Il titolo, Bros, sta per brothers, fratelli. “Fratelli poliziotti”, si scoprirà nel corso dello spettacolo creato da Romeo Castellucci, tra i grandi protagonisti del teatro contemporaneo europeo, storico confondatore della Socìetas, attualmente Grand Invité di Triennale Milano per il quadriennio 2021-2024. Dopo Terzo Reich, che già si confrontava con la violenza dell’ordine imposto, nella sua ultima creazione, in scena dal 2 al 4 dicembre al Teatro Cavallerizza, nella stagione de I Teatri di Reggio Emilia, il regista cesenate indaga ancora una volta la natura violenta del potere. Colpito dalle forze dell’ordine dispiegate massicciamente durante le proteste dei gilet jaunes in Francia, Castellucci ha infatti realizzato un’opera che mette in scena decine di poliziotti, interpretati non da performer ma da non professionisti reclutati tramite call pubblica, ovvero Cristiano Tavassi, Erasmo Cirillo, Luca Boscolo, Dario Cavalieri, Filippo Arganini, Vincenzo Melidone, Alex Paniz, Stefano Allosia, Alessandro Pezzali, Andrea Francioni, Cherif Malik, Filippo Beltrami, Gioele Rossi, Walter Corsi, Gaetano Palermo, Alberto Bulgarelli, Gianpietro Lazzarin, Pierluigi Tedeschi, Giuliano Ciao, Federico Frattini, Luca Nava, Michele Petrosino. Proprio questi “uomini dalla strada” sono i protagonisti assoluti di una messa in scena nella quale, senza prove, sono chiamati a svolgere compiti, “ordini” impartiti con auricolare.

Nel lavoro prevale quindi l’azione, il rispondere il più rapidamente a un ordine mettendo da parte il pensiero e il giudizio su ciò che si è chiamati a fare. Di ciò che sono chiamati a fare sul palcoscenico gli interpreti sono infatti totalmente all’oscuro prima dell’inizio dello spettacolo. Viene loro consegnata una divisa, firmano una sorta di patto in cui si impegnano a fare esattamente quanto si chiede. Ciascun “poliziotto” riceve comandi individuali per via auricolare ai quali deve obbedire in tempo reale. Naturalmente proprio il margine di imprecisione che deriva da qualche incomprensione o fraintendimento rende interessante un progetto nel quale Castellucci, con attitudine antropologica, prova a indagare fino a che punto “una persona si spinge a obbedire, quali sono i suoi limiti. Ci saranno comandi tendenziosamente confusi per cogliere la reazione l’uno con l’altro”. Lo spettacolo diventa così una meditazione sulla legge, sulla violenza, e sul funzionamento della polizia come una specie di clan.

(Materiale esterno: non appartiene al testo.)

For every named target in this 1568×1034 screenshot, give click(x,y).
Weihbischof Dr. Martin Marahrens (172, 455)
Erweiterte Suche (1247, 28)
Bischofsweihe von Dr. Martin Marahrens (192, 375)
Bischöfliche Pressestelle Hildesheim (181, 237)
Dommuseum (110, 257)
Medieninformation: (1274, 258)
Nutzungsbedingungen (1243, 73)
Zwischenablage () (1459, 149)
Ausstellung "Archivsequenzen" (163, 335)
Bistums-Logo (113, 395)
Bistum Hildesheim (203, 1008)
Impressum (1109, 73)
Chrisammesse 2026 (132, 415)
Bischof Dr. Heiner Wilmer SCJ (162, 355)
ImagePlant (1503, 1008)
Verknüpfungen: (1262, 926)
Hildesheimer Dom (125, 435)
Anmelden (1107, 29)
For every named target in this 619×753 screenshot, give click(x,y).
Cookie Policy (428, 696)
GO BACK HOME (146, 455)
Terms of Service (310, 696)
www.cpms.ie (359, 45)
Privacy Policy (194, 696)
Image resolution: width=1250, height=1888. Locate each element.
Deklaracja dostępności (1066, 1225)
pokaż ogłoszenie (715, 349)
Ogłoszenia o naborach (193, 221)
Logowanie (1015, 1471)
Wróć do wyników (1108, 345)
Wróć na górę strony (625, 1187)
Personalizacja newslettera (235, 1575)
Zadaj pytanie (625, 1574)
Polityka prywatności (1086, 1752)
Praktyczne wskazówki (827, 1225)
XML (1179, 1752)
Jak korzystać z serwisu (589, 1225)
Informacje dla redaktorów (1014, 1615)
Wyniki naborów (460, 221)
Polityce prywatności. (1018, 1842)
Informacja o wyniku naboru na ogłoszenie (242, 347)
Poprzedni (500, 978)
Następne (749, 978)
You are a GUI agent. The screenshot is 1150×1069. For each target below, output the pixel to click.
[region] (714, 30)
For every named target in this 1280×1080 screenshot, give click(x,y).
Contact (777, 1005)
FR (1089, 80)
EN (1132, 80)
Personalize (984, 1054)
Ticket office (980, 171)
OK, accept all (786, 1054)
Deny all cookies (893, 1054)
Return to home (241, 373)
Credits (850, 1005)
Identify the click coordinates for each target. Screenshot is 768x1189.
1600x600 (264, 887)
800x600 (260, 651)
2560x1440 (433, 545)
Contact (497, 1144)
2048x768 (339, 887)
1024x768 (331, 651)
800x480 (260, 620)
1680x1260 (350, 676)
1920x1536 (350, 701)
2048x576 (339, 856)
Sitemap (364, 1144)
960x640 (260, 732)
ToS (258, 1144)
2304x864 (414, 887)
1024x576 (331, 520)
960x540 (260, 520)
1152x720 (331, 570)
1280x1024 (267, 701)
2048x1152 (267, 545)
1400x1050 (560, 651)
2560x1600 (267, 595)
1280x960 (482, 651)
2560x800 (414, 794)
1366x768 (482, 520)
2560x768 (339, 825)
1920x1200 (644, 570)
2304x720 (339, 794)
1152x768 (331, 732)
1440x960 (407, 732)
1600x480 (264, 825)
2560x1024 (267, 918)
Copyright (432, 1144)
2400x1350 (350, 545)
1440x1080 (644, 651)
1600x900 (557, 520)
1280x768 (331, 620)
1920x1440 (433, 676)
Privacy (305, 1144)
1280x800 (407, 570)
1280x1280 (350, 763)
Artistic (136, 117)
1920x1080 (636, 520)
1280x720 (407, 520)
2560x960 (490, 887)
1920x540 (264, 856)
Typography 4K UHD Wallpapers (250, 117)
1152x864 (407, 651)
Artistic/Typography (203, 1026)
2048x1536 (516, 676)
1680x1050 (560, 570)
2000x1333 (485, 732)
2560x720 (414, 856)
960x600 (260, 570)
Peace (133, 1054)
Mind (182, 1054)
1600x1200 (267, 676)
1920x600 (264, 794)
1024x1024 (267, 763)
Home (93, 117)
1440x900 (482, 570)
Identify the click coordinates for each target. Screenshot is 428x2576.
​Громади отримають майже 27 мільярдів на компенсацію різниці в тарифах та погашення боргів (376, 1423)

“Le uniformi da poliziotti americani evocano la comicità del cinema muto – si legge nelle note di regia – Quella precisa iconografia convoca la Legge che prepara e innesca il dispositivo del disastro. Il comico come hard-core della Legge. Le potenzialità comiche – che inevitabilmente qui si scatenano – curvano alfine verso una dimensione oscura e perturbante. Nella pièce la schematica determinazione dei comandi costringe a un serrato confronto con l’indeterminatezza del tempo di esecuzione che, scorrendo, reca con sé il caso e l’inesperienza; il tremore e la lotta per la fermezza. La comicità e la violenza, l’una il sembiante dell’altra”. Lo spettacolo diventa così opportunità di un profondo esame della responsabilità individuale e collettiva e del nostro rapporto con la legge.